Industrial take-up so far in 2014 is 28.5m sq ft, 50% up on the previous year’s figure and the biggest volume since 2010.
According to Savills, which launched its latest industrial research at its annual Big Shed Breakfast today, availability now stands at 25m sq ft, less than a third of the level five years ago.
Almost all regions of England have reported a sharp increase in activity, with levels doubling in the Midlands.
Around 60% of total take-up came from second hand stock, while average deal size has increased from 217,000 sq ft in 2005 to 231,000 sq ft today.
The increase in size is driven by retailers, who are increasingly in need of large distribution warehouses to optimise supply chains for the omni-channel environment.
Savills head of logistics research, Kevin Mofid, said: “Even if the pace of take-up for the year ahead were to reduce to average annual levels of circa 16m sq ft, supply is falling at such a rate that the market needs more speculative development in order to meet demand.

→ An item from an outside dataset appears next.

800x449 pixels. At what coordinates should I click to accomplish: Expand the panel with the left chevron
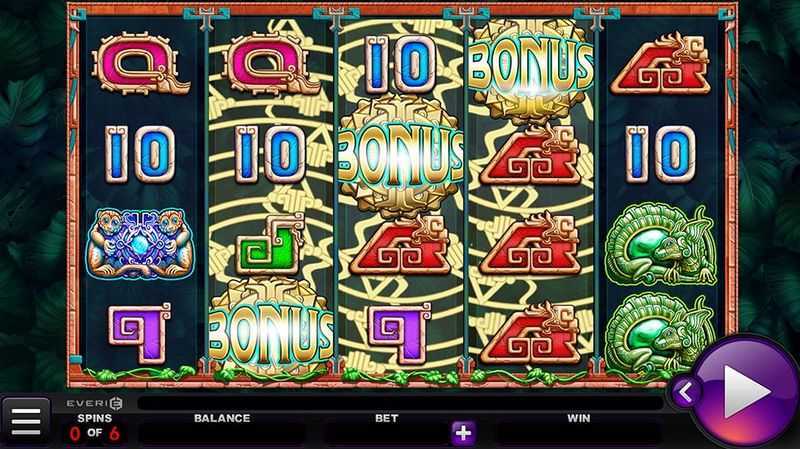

“The supply/demand imbalance also suggests a strong argument for rental growth across logistics, which we predict could reach a 2.8% year-on-year growth by 2017.”

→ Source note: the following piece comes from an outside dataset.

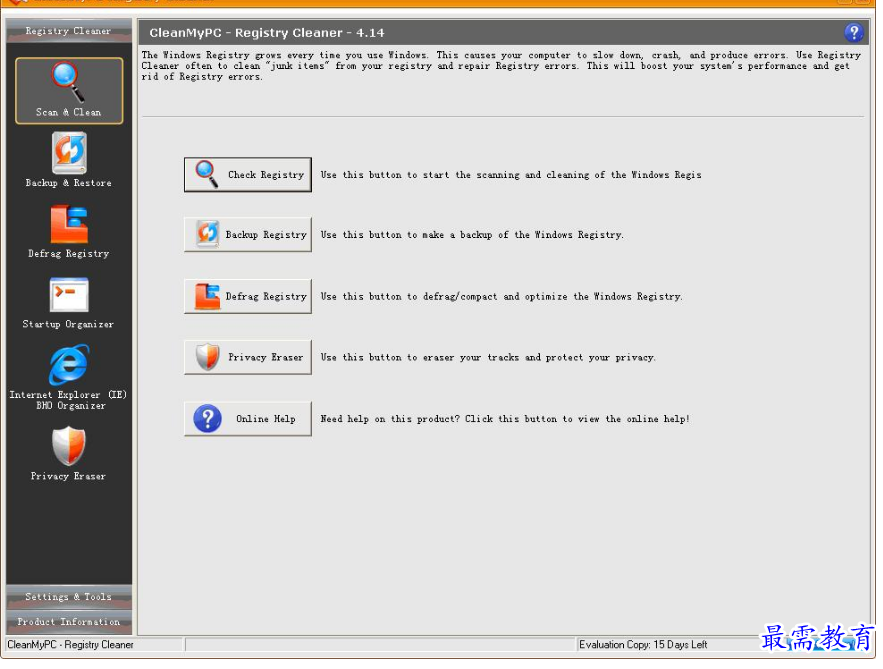Expand the Settings & Tools section

[69, 597]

Richard Sullivan, national head of industrial and logistics at Savills, said: “We have a fascinating supply/ demand dynamic where control of land in core markets will be the main driver over the next couple of years providing both build-to-suit and speculative development opportunities.”

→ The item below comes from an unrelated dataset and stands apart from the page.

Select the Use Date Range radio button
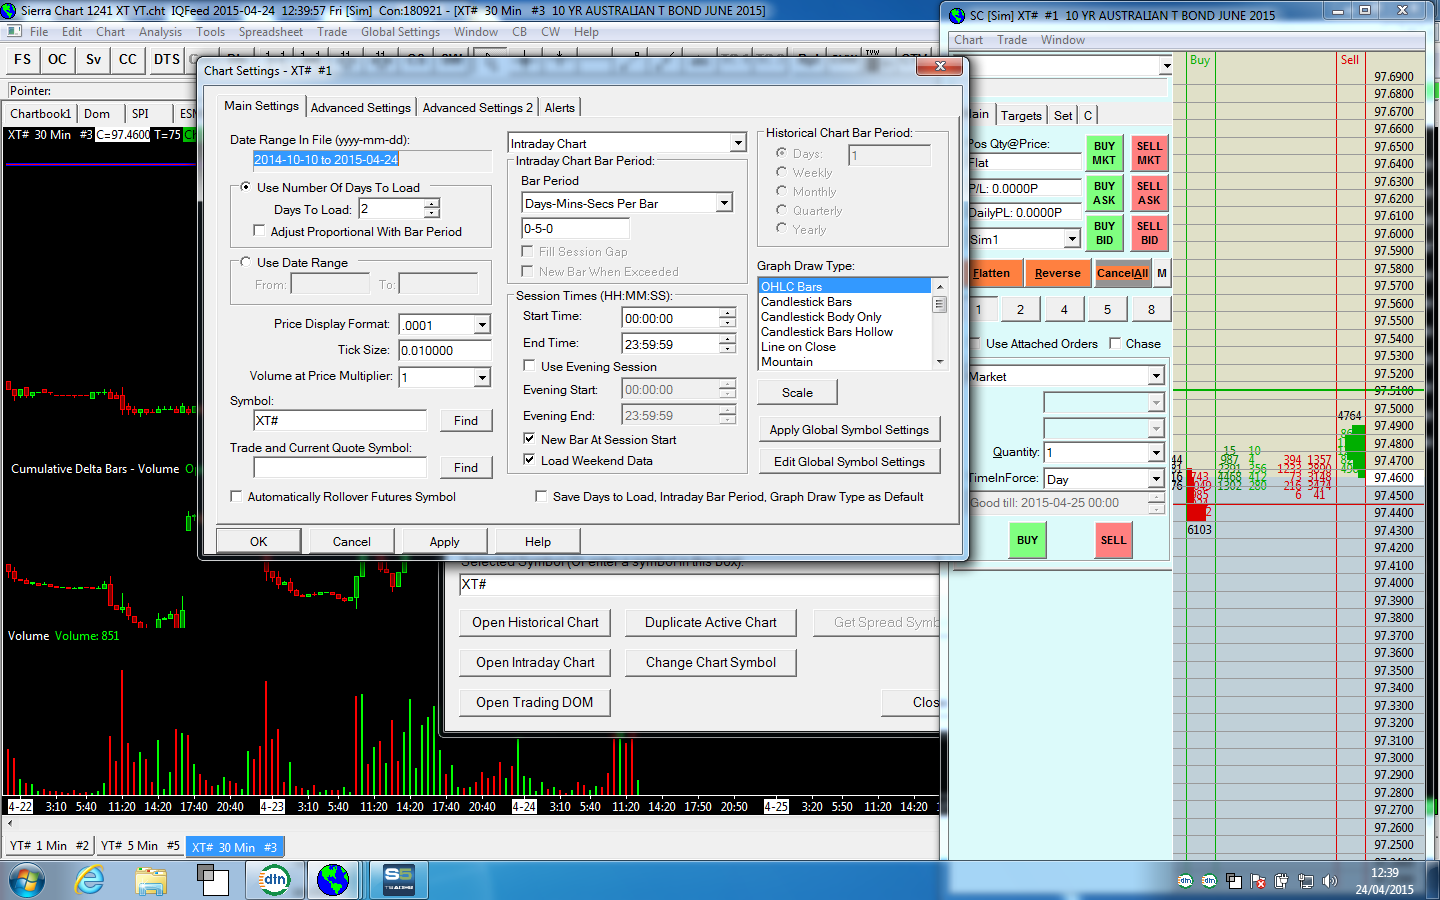pos(245,262)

Reflecting a robust occupier market, Savills says investment in the UK industrial and logistics sector in 2014 continues to build traction, accounting for 11% of all UK investment, up from 9% in 2013.
There is a growing demand from an increasingly diverse investor group from the UK and overseas and Savills research shows £3.4bn has been transacted across distribution warehouse investment to date this year, compared with £2.1m in 2013.